Why should Catholic schools teach philosophy? Surely what matters is catchesis and forming young people in the Faith? This is a view taken by many today but it is profoundly mistaken and represents a denial of the Catholic tradition, a rejection of Catholic heritage and a wasted opportunity. In the Catholic tradition philosophy and theology have always been handmaids – it is not possible to train to be a Catholic priest without studying both disciplines. Arguably philosophy thinking in Catholicism has been deeper, more rigorous and more profound that that found in any other religious grouping anywhere in the world.

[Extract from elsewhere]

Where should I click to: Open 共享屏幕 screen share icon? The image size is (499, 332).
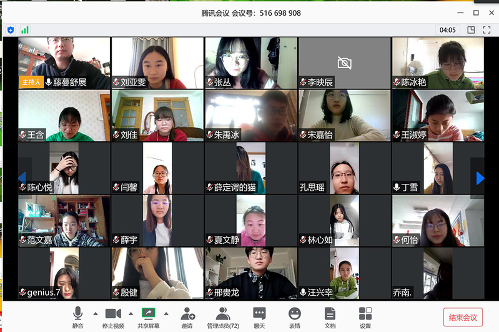tap(148, 318)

The Church faces an existential crisis in the modern Western world (the less developed world is a different story). Church attendances are declining and for many young people Faith is simply irrelevant. This is not an accident – it is a product of a trend in the modern world to deny the search for any Absolute Truth and to see truth as, at least, a construct. The movement can be seen most clearly in art with a gradual slide from representational art which sought to capture ‘Truth’ on canvas, through Dadaism in the First World War and so on through surrealism and many other movements to culminate in postmodern art. Indeed we live in a post modern, relativistic and nihilistic world where concern for ultimate Truth is seen as a relic of a bygone age. In case this seems a questionable or challenging view, then it is represented nowhere more clearly nor argued anywhere more forcibly then in ‘Fides et Ratio’, the wonderful 1998 encyclical by Pope John Paul 11th who, in an impassioned and carefully argued letter, argued for the absolute centrality of philosophy. The Pope did not even give supremacy to Catholic philosophy – instead he called on the discipline to recapture its old calling by focussing on the great questions about meaning, purpose, God and evil. His call has largely been ignored outside the Church and, what is more disappointing and surprising, inside the Church as well.

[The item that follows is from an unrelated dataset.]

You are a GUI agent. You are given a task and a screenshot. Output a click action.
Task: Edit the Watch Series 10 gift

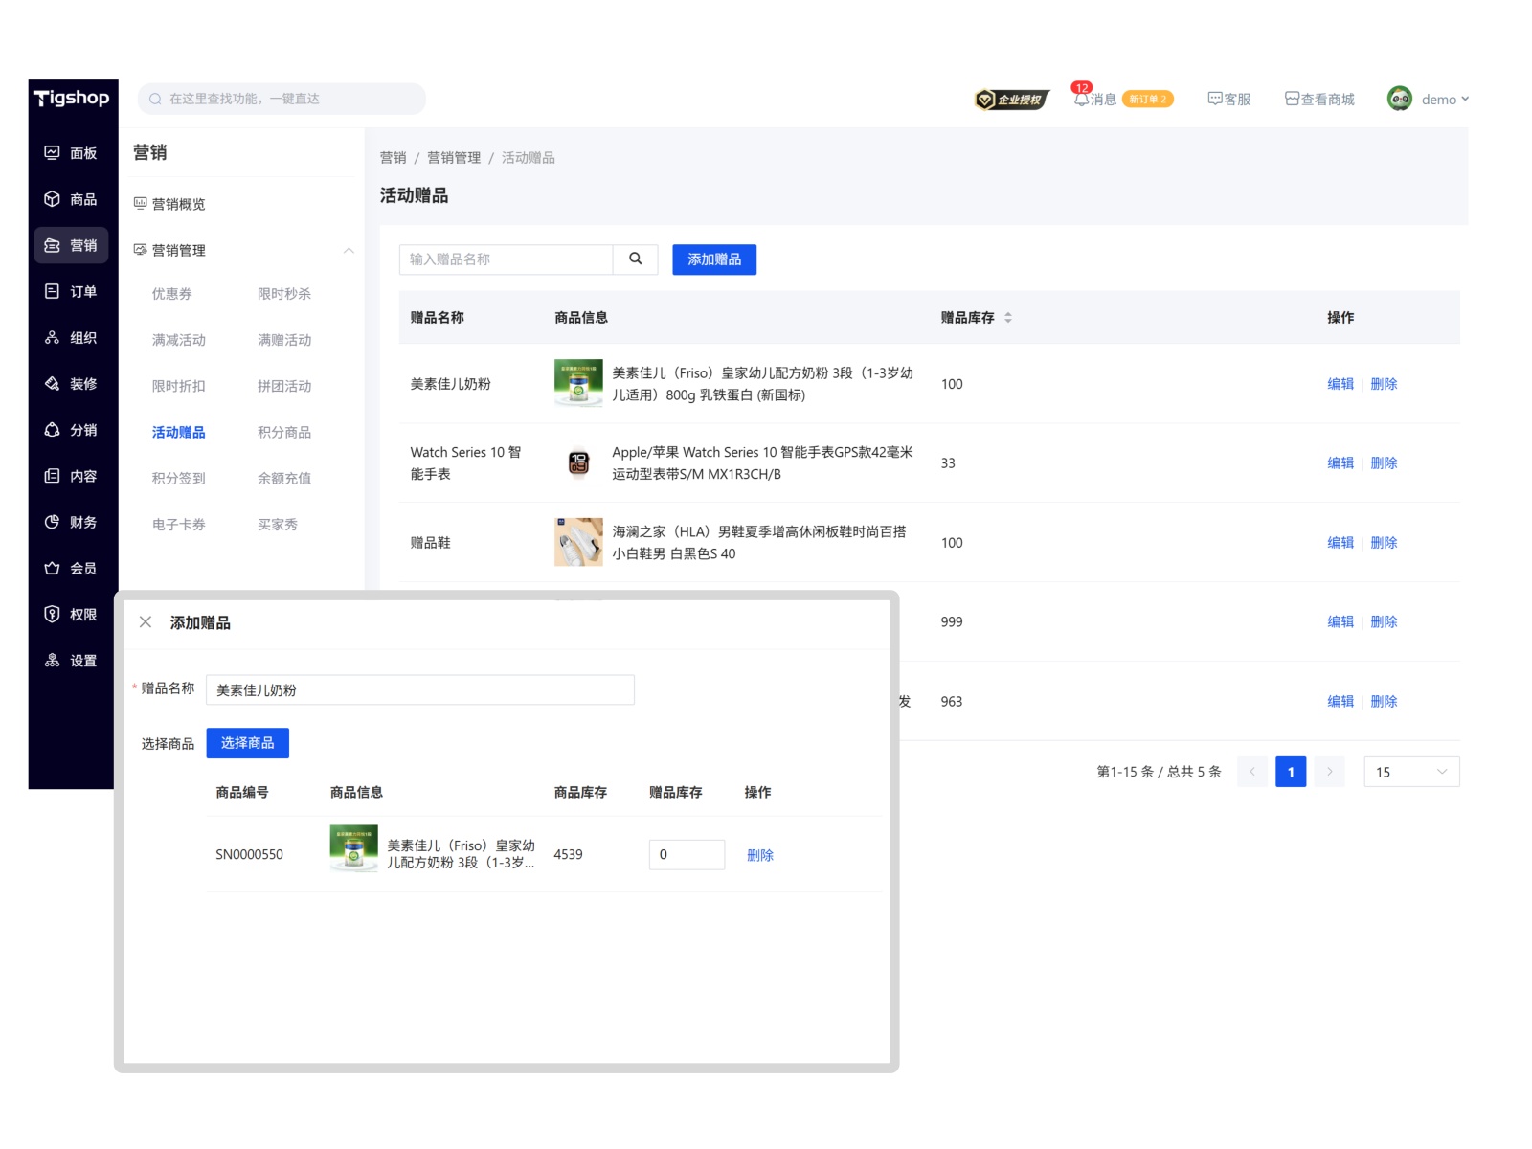coord(1340,463)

Truth is not something that is relative to any individual subject in schools – it affects, or should do, every area of the curriculum. Over the door of Plato’s Academy of Philosophy in Athens were the words ‘Let no-one unskilled in Mathematics enter here’; History is concerned with the very nature of truth both as a vehicle of power as well as a discipline in its own right; all the sciences have a profound interest in truth as well as the extent to which, as Thomas Kuhn argued, any scientific view is simply a paradigm to be replaced by another when the old one breaks down; geography raises issues of truth (for instance in the case of projections) but also in other areas as well; art and music both also raise issues of truth. Catholic education at its best should have a profound, inter-disciplinary approach to Truth yet, sadly, this is all too often lacking and this is sometimes because many teachers in Catholic schools do not recognise the depth and relevance of the tradition.

This session will explore these issues and suggest a way forward which can enable schools to engage with contemporary culture and which can kindle anew the relevance of the Tradition to the modern world.